AIM | Swap "computer-use agent" for "GUI agent" in the material, starting at the line with "Task: Click the BUYER" and running through the end of the material. Write those lines out again with nothing else changed.

(Records for locating described items)
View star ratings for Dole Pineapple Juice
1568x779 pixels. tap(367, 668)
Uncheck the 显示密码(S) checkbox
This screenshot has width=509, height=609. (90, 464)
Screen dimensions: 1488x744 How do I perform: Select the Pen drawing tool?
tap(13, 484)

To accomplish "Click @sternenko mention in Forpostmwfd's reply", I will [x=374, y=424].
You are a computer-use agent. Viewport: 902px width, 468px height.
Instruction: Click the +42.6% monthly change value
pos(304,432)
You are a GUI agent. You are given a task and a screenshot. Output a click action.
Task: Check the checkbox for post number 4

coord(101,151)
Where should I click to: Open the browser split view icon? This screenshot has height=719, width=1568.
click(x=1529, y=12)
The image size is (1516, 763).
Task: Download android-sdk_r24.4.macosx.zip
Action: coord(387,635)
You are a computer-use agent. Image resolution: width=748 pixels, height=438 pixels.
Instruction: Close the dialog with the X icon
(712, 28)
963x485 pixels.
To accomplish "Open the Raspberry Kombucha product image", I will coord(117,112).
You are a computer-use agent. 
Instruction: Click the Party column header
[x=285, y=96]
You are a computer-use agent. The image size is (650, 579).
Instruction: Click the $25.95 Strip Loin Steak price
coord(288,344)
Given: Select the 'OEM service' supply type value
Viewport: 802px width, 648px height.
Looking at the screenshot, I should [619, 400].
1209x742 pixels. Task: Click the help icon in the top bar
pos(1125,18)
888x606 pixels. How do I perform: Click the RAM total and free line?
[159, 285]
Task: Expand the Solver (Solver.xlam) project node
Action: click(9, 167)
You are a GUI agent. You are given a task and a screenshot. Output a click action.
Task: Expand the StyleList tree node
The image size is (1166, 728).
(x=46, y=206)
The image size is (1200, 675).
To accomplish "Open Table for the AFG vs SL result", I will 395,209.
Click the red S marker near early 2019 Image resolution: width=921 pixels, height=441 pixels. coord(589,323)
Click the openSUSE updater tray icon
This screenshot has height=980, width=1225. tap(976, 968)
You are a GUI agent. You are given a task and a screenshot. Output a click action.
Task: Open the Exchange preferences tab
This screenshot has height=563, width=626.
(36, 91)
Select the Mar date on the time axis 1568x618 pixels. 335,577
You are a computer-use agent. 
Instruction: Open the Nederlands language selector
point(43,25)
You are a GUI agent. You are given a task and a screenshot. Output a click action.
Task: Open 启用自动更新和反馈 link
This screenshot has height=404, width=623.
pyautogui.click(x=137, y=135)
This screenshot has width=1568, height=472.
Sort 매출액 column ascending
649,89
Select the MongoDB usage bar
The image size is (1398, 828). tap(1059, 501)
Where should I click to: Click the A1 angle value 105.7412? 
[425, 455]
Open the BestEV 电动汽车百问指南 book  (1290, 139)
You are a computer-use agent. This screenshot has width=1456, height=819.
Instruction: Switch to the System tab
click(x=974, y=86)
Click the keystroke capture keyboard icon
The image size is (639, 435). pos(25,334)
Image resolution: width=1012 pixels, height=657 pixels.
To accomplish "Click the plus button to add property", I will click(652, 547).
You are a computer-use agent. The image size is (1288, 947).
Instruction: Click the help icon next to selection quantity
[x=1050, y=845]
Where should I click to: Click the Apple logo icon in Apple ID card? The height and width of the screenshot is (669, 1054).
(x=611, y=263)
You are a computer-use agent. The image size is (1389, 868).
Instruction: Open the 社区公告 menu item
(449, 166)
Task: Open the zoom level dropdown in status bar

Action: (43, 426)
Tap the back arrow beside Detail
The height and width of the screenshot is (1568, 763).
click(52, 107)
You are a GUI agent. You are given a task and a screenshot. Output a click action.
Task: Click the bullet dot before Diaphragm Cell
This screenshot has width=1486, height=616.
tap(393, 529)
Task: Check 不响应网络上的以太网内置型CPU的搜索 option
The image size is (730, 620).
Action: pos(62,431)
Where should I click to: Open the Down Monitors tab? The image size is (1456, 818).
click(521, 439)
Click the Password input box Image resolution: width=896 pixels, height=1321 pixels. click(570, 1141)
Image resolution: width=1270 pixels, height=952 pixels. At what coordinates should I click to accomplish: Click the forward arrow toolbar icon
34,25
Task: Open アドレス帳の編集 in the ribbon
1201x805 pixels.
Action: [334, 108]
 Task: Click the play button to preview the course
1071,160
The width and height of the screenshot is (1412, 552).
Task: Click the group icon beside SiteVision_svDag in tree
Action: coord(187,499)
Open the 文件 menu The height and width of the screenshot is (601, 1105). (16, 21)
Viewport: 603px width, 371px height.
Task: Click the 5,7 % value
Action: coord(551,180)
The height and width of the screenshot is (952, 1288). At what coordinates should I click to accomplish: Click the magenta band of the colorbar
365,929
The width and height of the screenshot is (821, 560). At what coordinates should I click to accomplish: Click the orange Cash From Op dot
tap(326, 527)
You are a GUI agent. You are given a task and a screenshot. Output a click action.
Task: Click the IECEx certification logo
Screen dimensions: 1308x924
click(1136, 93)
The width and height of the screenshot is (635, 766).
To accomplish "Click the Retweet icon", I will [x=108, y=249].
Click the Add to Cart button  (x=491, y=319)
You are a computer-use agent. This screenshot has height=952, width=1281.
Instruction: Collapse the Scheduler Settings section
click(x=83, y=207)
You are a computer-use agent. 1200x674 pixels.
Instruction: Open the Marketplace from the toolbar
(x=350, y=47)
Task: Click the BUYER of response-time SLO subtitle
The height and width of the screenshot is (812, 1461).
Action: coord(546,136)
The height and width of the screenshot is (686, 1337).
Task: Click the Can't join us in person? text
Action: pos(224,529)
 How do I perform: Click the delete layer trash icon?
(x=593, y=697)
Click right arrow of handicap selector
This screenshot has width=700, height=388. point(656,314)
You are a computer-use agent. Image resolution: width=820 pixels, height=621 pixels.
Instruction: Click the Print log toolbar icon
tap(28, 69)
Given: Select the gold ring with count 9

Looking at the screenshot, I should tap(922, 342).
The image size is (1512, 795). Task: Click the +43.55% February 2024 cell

RESULT OF THIS EXERCISE |
Task: Click the BUYER of response-time SLO subtitle
The height and width of the screenshot is (812, 1461).
Action: coord(546,136)
The height and width of the screenshot is (686, 1337).
Task: Click the Can't join us in person? text
Action: pos(224,529)
 How do I perform: Click the delete layer trash icon?
(x=593, y=697)
Click right arrow of handicap selector
This screenshot has width=700, height=388. point(656,314)
You are a GUI agent. Image resolution: width=820 pixels, height=621 pixels.
Instruction: Click the Print log toolbar icon
tap(28, 69)
Given: Select the gold ring with count 9

Looking at the screenshot, I should tap(922, 342).
The image size is (1512, 795). Task: Click the +43.55% February 2024 cell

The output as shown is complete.